◆ EXERCISE INSTRUCTIONS
Set down the passage from the account of the 1956 Olympic water polo match, starting at "The Melbourne Games" and ending at "and early December.", copied word for word.

◆ DOCUMENT EXCERPT
>>>>
It was an Olympic event that had repercussions far beyond the
final score--and it was less a game than a bloody war.

The Melbourne Games were the first to be held south of the
equator, and because of the reversal of seasons there, these
Summer Olympics took place in late November and early December.
The late start created some inconvenience for visiting
competitors, most of whom had to alter their training routines.
But no other country's athletes endured the agony inflicted on
the team from Hungary, which left behind a homeland torn asunder
by revolution and foreign invasion.

On Oct. 23, 1956, a courageous band of Hungarian freedom
fighters revolted against the Soviet-dominated Communist regime
in Budapest and attempted to supplant it with a democratic
government. Then, on Nov. 4, some 200,000 Soviet troops poured
across the Hungarian border and, with tanks rumbling through the
streets of Budapest, brutally crushed the incipient revolution.

The defending Olympic champion Hungarian water polo team,
sequestered in a mountain training camp at the time of the
insurrection, could hear gunfire and see smoke rising from
burning buildings in the beleaguered capital city below. But
before the players could determine what was actually happening,
they were whisked across the border to Czechoslovakia and
dispatched from there on the long journey to Australia. The
athletes learned of the revolution's failure en route and
arrived in Melbourne both outraged by the Soviet occupation and
tormented by worries over friends and family. Many of the
players vowed never to return home.

In this agitated state, they began the defense of their Olympic
title and of what now seemed of much greater importance to
them--their nation's honor. They swept past four preliminary
opponents and then, in the semifinals on Dec. 6, met the team
from the Soviet Union. The Hungarians saw in this game a chance
to avenge their homeland. "We felt we were playing not just for
ourselves but for every Hungarian," 20-year-old star forward
Ervin Zador said afterward. "This game was the only way we could
fight back."
<<<<
◆ INFORMATION PROVIDED
>>>>
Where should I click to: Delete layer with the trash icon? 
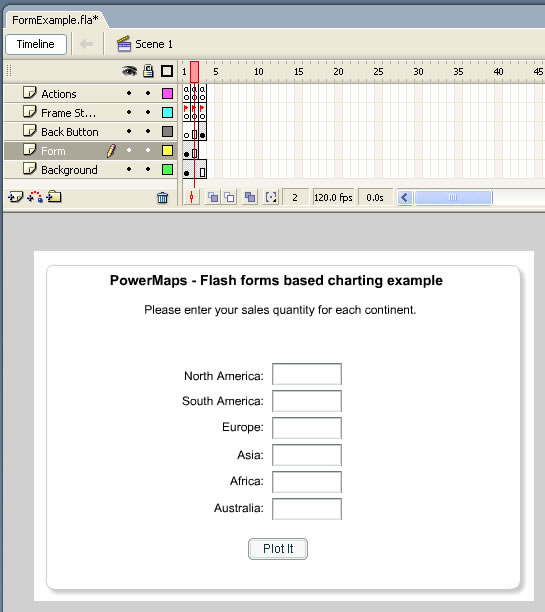click(x=162, y=198)
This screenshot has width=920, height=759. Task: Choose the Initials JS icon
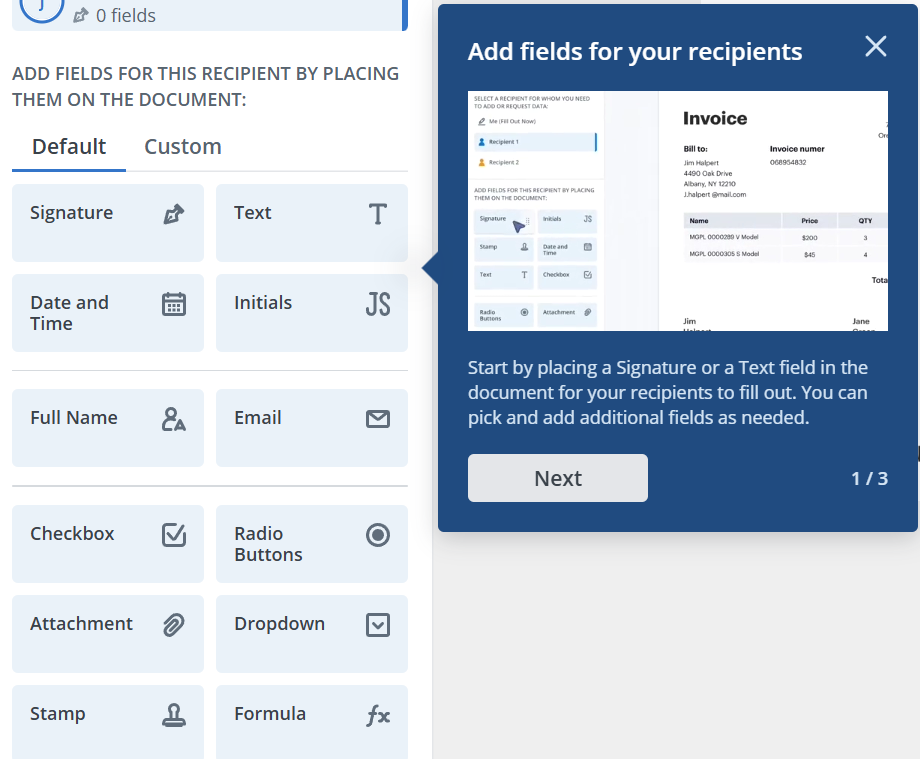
<<<<
◆ RESPONSE FOR THIS EXERCISE
The Melbourne Games were the first to be held south of the
equator, and because of the reversal of seasons there, these
Summer Olympics took place in late November and early December.